== AIM OF THE EXERCISE ==
Copy out the entries verbatim, starting with the line that contains "The width and height of the screenshot is (926, 902)." and continuing through the end of the entries, both ends included. Omit the pictures.

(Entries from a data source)
━━━━━━

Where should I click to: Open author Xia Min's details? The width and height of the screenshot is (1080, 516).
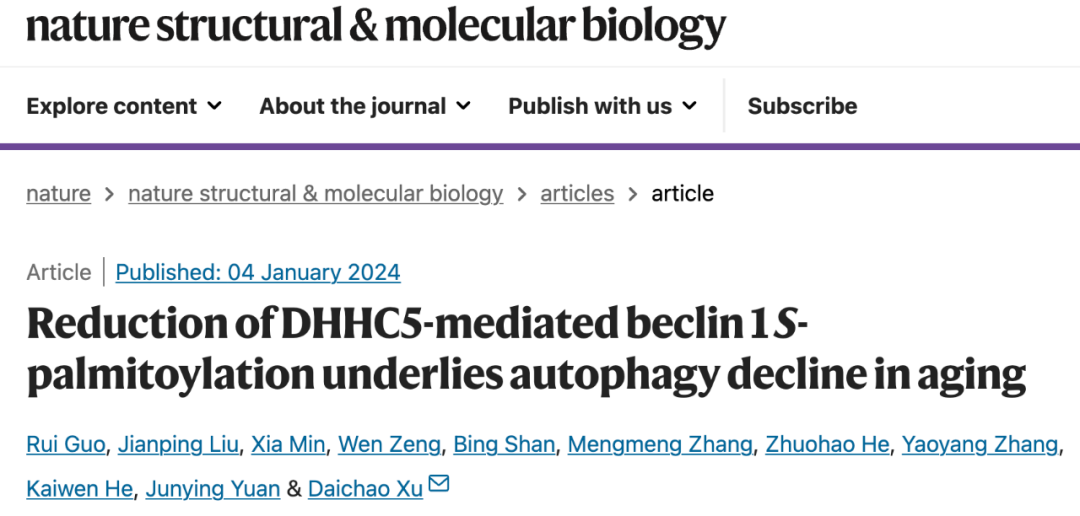[x=288, y=444]
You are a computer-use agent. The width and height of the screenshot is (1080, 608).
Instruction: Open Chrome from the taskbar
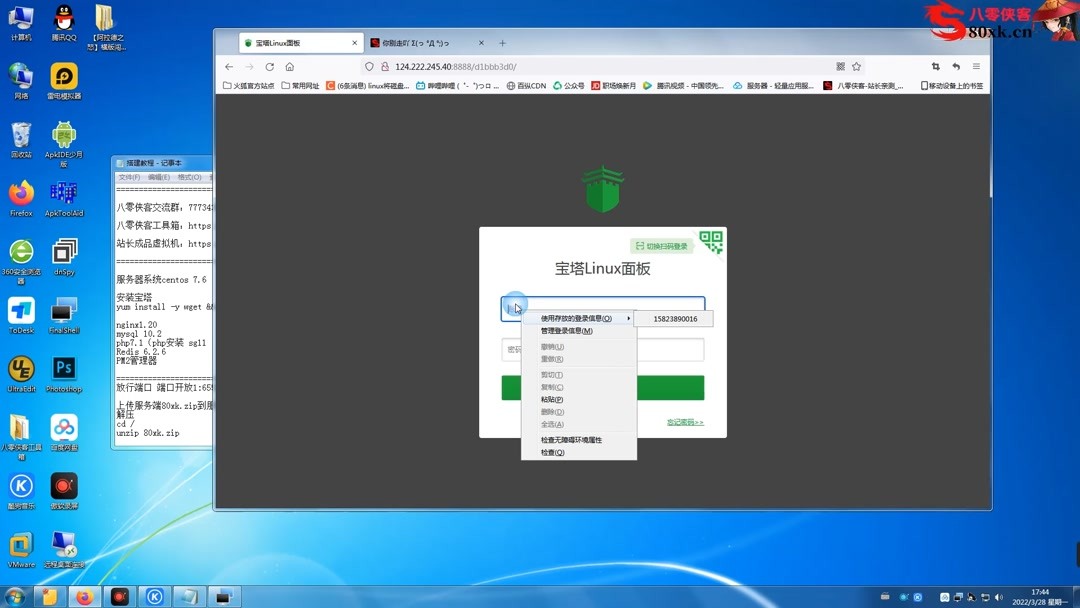(85, 595)
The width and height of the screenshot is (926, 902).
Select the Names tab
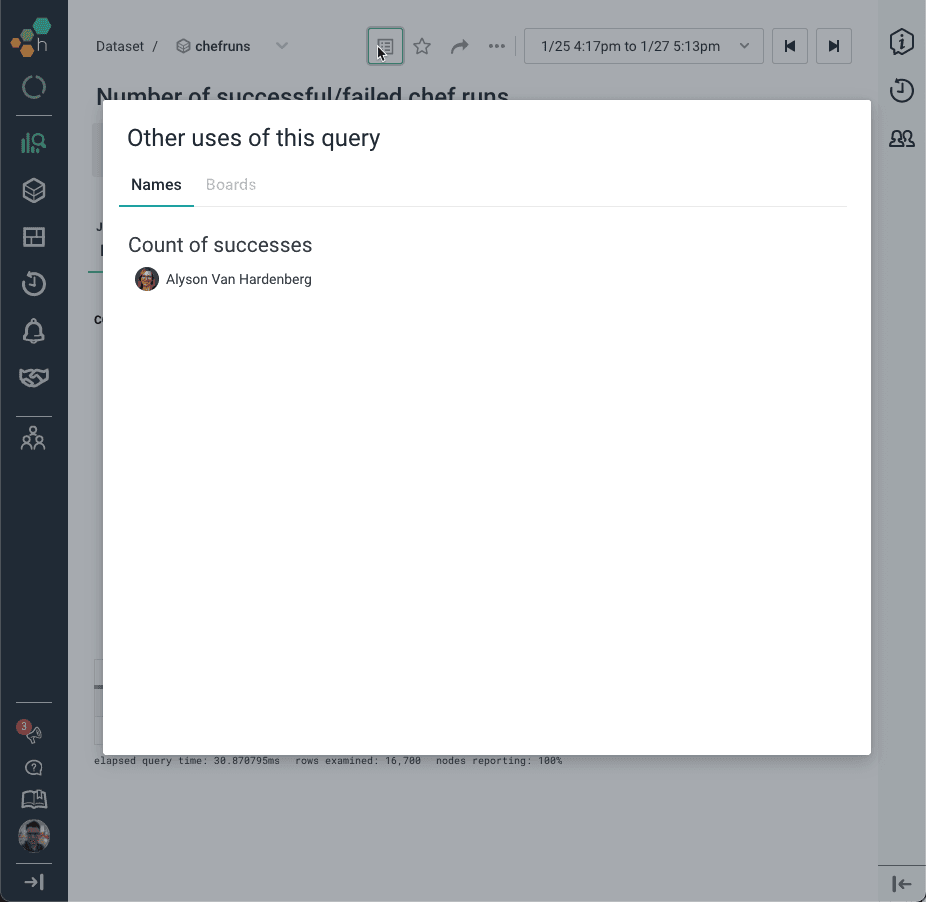click(x=156, y=185)

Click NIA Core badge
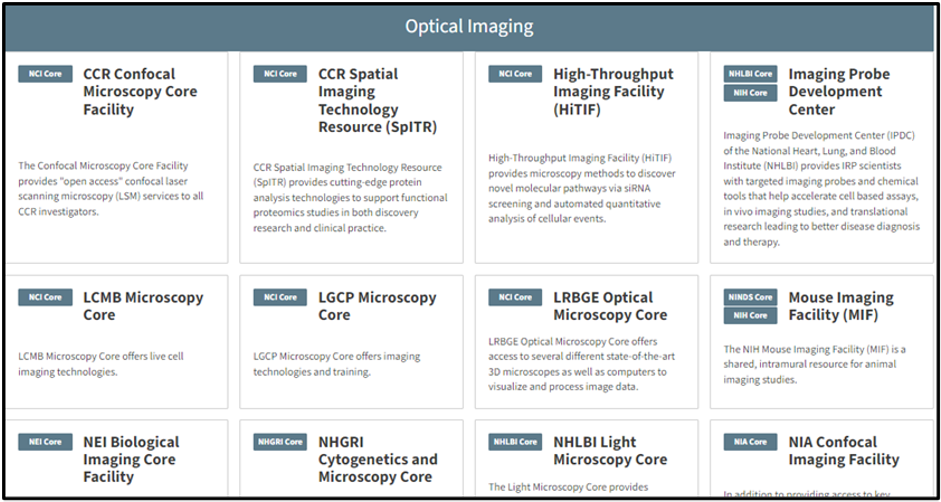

━━━━━━

== EXPECTED OUTPUT ==
The width and height of the screenshot is (926, 902).
Select the Names tab
click(x=156, y=185)

Click NIA Core badge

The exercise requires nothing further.